Microsoft* SQL Server* Tuning Guide for Online Analytical Processing Workload on 4th Generation Intel® Xeon® Scalable Processors Based Platform

ID 766473
Updated 11/7/2022
Version Latest
Public

author-image

By

Introduction

This guide is for users who are already familiar with Microsoft* SQL Server*. It provides recommendations for configuring hardware and software that will provide the best performance in most situations. However, please note that we rely on the users to carefully consider these settings for their specific scenarios, since Microsoft SQL Server can be deployed in multiple ways.

Microsoft SQL Server is a relational database management system developed by Microsoft. SQL Server is offered in many different editions, but this guide will focus on the SQL Server Enterprise edition. SQL Server’s database architecture is based on a Client-Server architecture model. This tuning guide will focus on Online Analytical Processing (OLAP) workloads (TPC-H like) while using SQL Server for Windows*.

4th Gen Intel® Xeon® Scalable processors deliver workload-optimized performance with built-in acceleration for AI, encryption, HPC, storage, database systems, and networking. They feature unique security technologies to help protect data on-premises or in the cloud.

  • New built-in accelerators for AI, HPC, Networking, Security, Storage and Analytics
  • Intel® Ultra Path Interconnect (Intel® UPI)
  • Intel® Speed Select Technology
  • Hardware-enhanced security
  • New flex bus I/O interface (PCIe 5.0 + CXL)
  • New flexible I/O interface up to 20 HSIO lanes (PCI 3.0)
  • Increased input/output (I/O) bandwidth with PCIe 5.0 (up to 80 lanes)
  • Increased memory bandwidth with DDR5
  • Increased multi-socket bandwidth with UPI 2.0 (up to 16 GT/s)

Server Configuration

Hardware

*The configuration described in this article is based on 4th Generation Intel® Xeon® processor hardware. The server platform, memory, hard drives, and network interface cards can be determined according to your usage requirements.

Hardware Model
Server Platform Intel Archer City Reference Platform
CPU 4th Gen Intel Xeon Scalable processor 8490
BIOS EGSDCRB1.86B.0090.D03
Memory 4096 GB (16x256GB DDR5 4800MT/s)
Storage/Disks 1x 960GB Intel® D3-S4510 SSD
  8x 7.68TB Intel® D7-P5510 SSD
NIC Intel® Ethernet Network Adapter X722-2

Software

Software Version
Operating System Windows Server 2022
Kernel Build 20348.1129
Binary Version SQL Server 2022 RTM (16.0.1000.6)
Workload Kit TPC-H Stepmaster, version 2.7.0-1005

BIOS Setting

Please note, that all BIOS settings outlined below are based on Intel’s software development platforms designed for the 3rd Gen Intel Xeon Scalable processors.

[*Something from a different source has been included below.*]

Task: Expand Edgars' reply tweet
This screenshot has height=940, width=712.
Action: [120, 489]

Begin by resetting your BIOS to default setting, then follow the suggestion below for changes:

BIOS Configuration Item BIOS Location Recommended Value
energy efficient turbo EDKII Menu->Socket Configuration->Advanced Power Management Configuration->CPU P State Control->Energy Efficient Turbo Disable
turbo mode EDKII Menu->Socket Configuration->Advanced Power Management Configuration->CPU P State Control->Turbo Mode Enable
boot perf mode EDKII Menu->Socket Configuration->Advanced Power Management Configuration->CPU P State Control->Boot performance Mode Max perf*
Hardware P state EDKII Menu->Socket Configuration->Advanced Power Management Configuration->Hardware PM State Control->Hardware P State Disabled
Power perfromance tuning EDKII Menu->Socket Configuration->Advanced Power Management Configuration->CPU – Advanced PM Tuning->Energy Perf BIAS->Power Performance Tuning BIOS control EPB
Energy perfCFGmode EDKII Menu->Socket Configuration->Advanced Power Management Configuration->CPU – Advanced PM Tuning->Energy Perf BIAS->ENERGYPERFBIASCFGmode Performance
Workload configuration EDKII Menu->Socket Configuration->Advanced Power Management Configuration->CPU – Advanced PM Tuning->Energy Perf BIAS->Workload Configuration Leave Default
Package C state EDKII Menu->Socket Configuration->Advanced Power Management Configuration->CPU C State Control->Package C State Control->Packge C State C0\C1 state
Enhanced Halt State (C1E) EDKII Menu->Socket Configuration->Advanced Power Management Configuration->CPU C State Control->Enhanced Halt State (C1E) Disable
CPU C6 Report EDKII Menu->Socket Configuration->Advanced Power Management Configuration->CPU C State Control->CPU C6 Report Disable
C1 Auto Demotion EDKII Menu->Socket Configuration->Advanced Power Management Configuration->CPU C State Control->CPU C1 auto demotion Disable
C1 Auto UnDemotion EDKII Menu->Socket Configuration->Advanced Power Management Configuration->CPU C State Control->CPU C1 auto undemotion Disable
UmaBasedClustering EDKII Menu->Socket Configuration->Common RefCode Configuration->UMA-Based Clustering Disable (All2All)
Sub Numa Cluster EDKII Menu->Socket Configuration->Uncore Configuration->Uncore General Configuration->SNC (Sub NUMA) Enable SNC2 (2-clusters)
(Windows Server 2019 OS) VTD disable Socket Configuration -> Processor Configuration -> Extended APIC Disable
(Windows Server 2019 OS) VTD disable Socket Configuration -> IIO Configuration -> Intel VT for Directed I/O (VT-d) -> Intel VT for Directed I/O Disable

Memory Configuration/Settings

This workload runs best with at ratio of at least 40% memory capacity to scale factor size. For example, a 10TB scale factor TPC-H like run would perform optimally with 4TB+ of available memory. 1DPC is ideal to achieve maximum frequency capable for this platform. Workload is memory frequency sensitive, and as such it is recommended to run with the highest memory frequency available (DDR5 5600 MTS at the time of this writing). For specifics consult your platform’s manual.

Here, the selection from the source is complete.